DOJ Immigration Veteran Resigns Over Sanctuary Group Transfer

Feb. 7, 2025, 11:36 PM UTC

A career leader of the Justice Department office handling civil immigration litigation is resigning after he was told to join the Trump administration’s new sanctuary city task force, according to five people familiar with the situation who spoke on condition of anonymity.

David McConnell, a more than 30-year veteran of the department whose last day is Friday, chose to leave his post as director of the appeals section of the Office of Immigration Litigation, where he oversaw hundreds of attorneys, rather than move to the task force.

The Sanctuary Cities Enforcement Working Group, announced in a memo the day after President Donald Trump took office, has been tasked with working with the DOJ’s Civil Division to identify state and local laws that impede federal immigration operations.
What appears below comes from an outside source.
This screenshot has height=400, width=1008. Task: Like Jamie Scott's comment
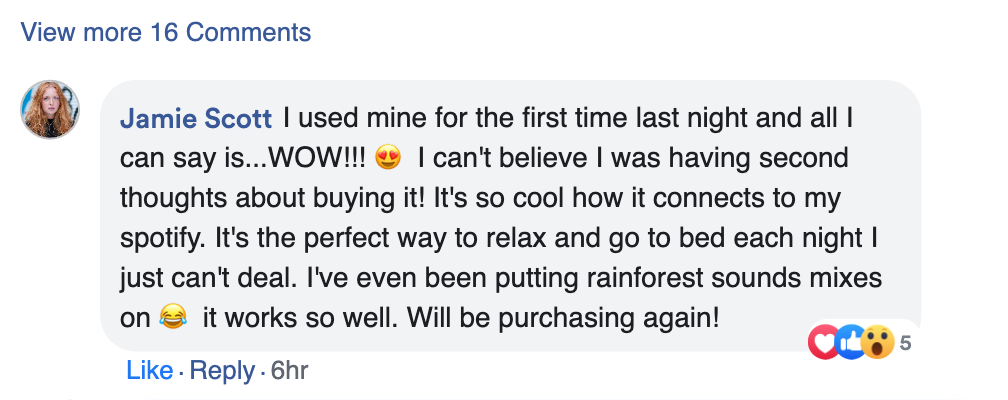coord(150,371)
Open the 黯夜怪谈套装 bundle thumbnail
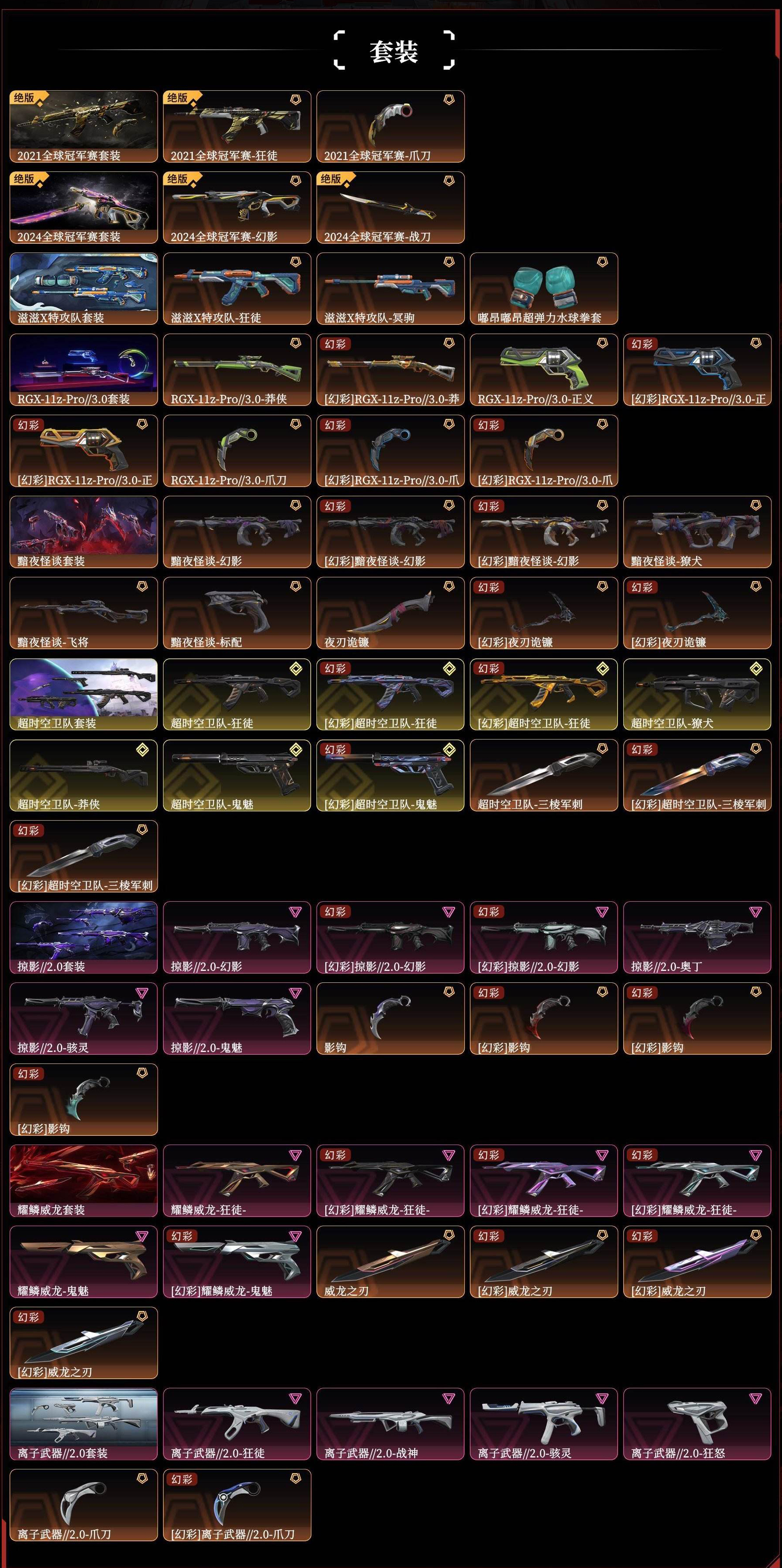Screen dimensions: 782x1568 83,532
Part of the Trump administration’s crackdown on undocumented immigrants, the group focuses on states with so-called sanctuary policies, a catch-all term to refer to jurisdictions which limit collaboration between local officers and federal immigration authorities.

McConnell started as a trial attorney at the immigration office in 1990. He has been a leader in the immigration office since 2011, according to a Justice Department bulletin announcing his promotion.

“Dave McConnell is synonymous with immigration law in America,” said Leon Fresco, a Holland & Knight partner who worked with McConnell at the department for three years. “It’s a huge loss to the department that Dave is no longer going to be there.”

Neither DOJ spokespeople nor McConnell immediately responded to requests for comment.

Christopher Tenorio, the former deputy assistant attorney general at the office who left in December, described McConnell as “the heart and soul of the Office of Immigration Litigation.”

“Our country and the proper administration of our immigration laws will suffer from losing his stewardship. He is irreplaceable,” he said.

McConnell becomes the latest long-time senior civil servant at the department to be transferred out of their post for the sanctuary cities initiative. Others, such as public integrity chief Corey Amundson and international affairs adviser Bruce Swartz, also opted to resign rather than accept the reassignment.

Although the Trump administration had been targeting the senior ranks of other such DOJ offices not directly focused on immigration, McConnell is the first senior agency official involved with immigration known to have received the order.

The office, known by the acronym OIL, was targeted before the election in the Heritage Foundation-backed Project 2025 policy blueprint. The project called for removing OIL from DOJ and merging it into a new border and immigration agency.

McConnell was also identified on a list of “Bureaucrat Watchlist Targets” published by the American Accountability Association, a conservative group, of people they saw as a threat to the Trump administration’s immigration agenda.